Our encounters brought us many surprises. We met Settlers who were engaged in dialogue and co-operative efforts with their Arab neighbors. We met PLO members who understood very well that their hopes for a future Palestinian state were tied up with the future of Israel. The Governor of Gaza, a cousin of Yasir Arafat, met with us for two hours in his conference room and wept as he talked of his faith in the future. An Orthodox rabbi who is the religious leader of a West Bank settlement told us of his meetings with Hamas leaders. The father of a young man murdered by Hamas operatives told us of his dialogues with Arab neighbors including the father of one of the men who killed his son. A Palestinian psychologist spoke of how both Israelis and Palestinians have personality dysfunctions because of their histories and because of the conflict between them. He said that the cure for the Israeli is the Palestinian and the cure for the Palestinian is the Israeli.

Over the past year I have maintained many of the contacts I made there. Every day I receive news from peace groups, dialogue projects, Settlers and Arabs of what is happening to them. The home of a Palestinian family some of us stayed with was demolished in August and the family, which has lived on and worked their land for five hundred years, is now forced to live in an apartment in Hebron. Issues that I have cared about for decades have become personal. That is part of the effect of Listening. Encountering people as people rather than as symbols or as actors in a conflict makes the search for peace and justice no less urgent, but it forces those who Listen to set aside stereotypes and to reject easy accusation and solutions.

Another Compassionate Listening Project has been to Israel/Palestine and they did things we could not do. They met with Hebron Settlers and with an important representative of the Netanyahu government. A documentary that was being taped during our project is almost ready for release. Hundreds of projects and groups, both Israeli and Palestinian, continue their work for reconciliation, justice and peace.
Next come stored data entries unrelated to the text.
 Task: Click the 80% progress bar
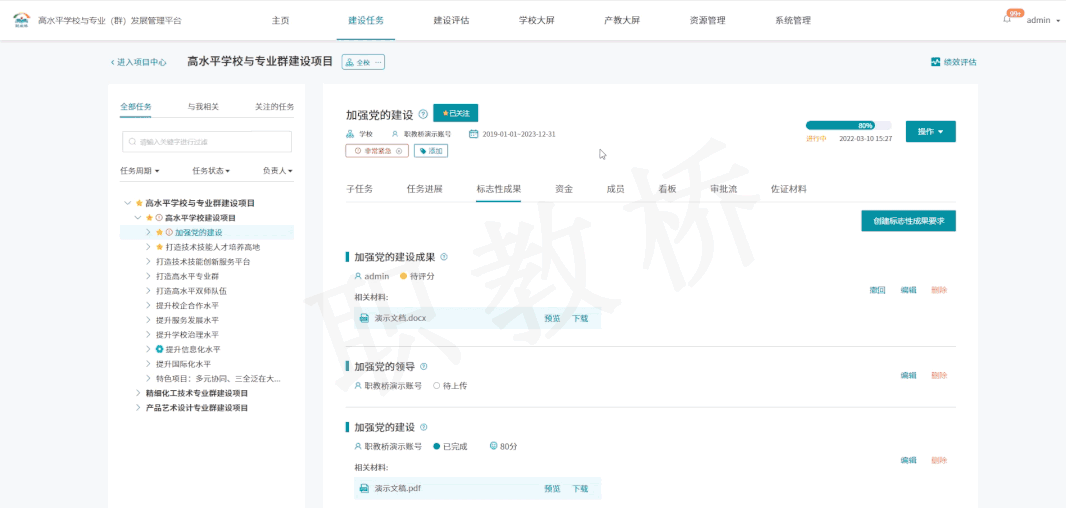click(847, 126)
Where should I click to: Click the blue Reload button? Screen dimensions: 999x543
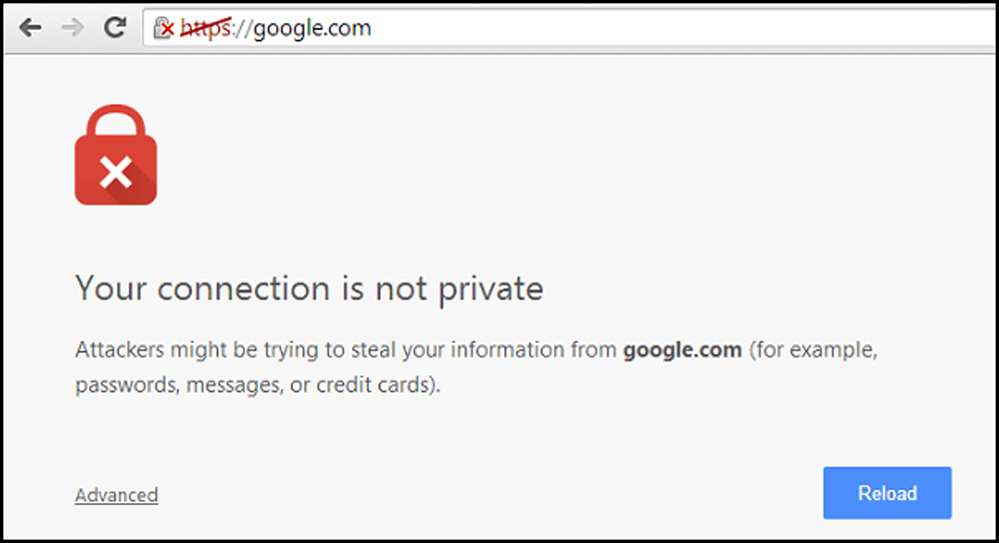pos(887,493)
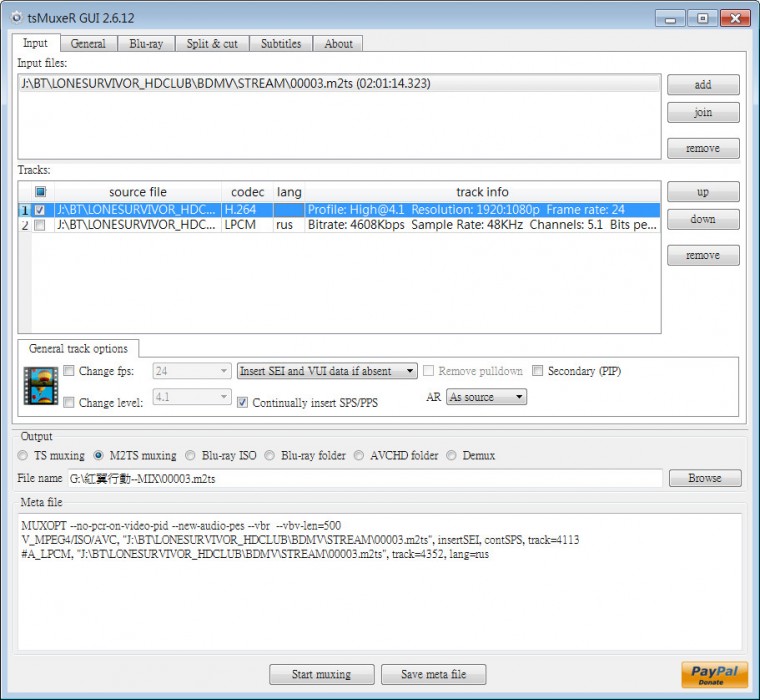760x700 pixels.
Task: Click the film reel video track icon
Action: [40, 386]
The government of Benjamin Netanyahu has collapsed largely because of its failure to carry forward the Peace Process. The political center, which supports the Peace Process, is a major factor in this election. Hamas terrorism has decreased. Yasir Arafat, who is growing old, is anxious to establish his Palestinian state before he passes from the scene. It is impossible to know what the future holds, even the immediate future. What is certain is that the people with the greatest stake in finding a way to peace, the Palestinians and Israelis who live there, are the people who must find that way and follow it. . The rest of us can support those efforts and the people engaged in them, but only if we avoid the temptation to take sides. That way will not be one of accusation and the vilification of others, but from listening, compassion, cooperation, and mutual respect. As A. J. Muste put it, "There is no way to peace. Peace is the way."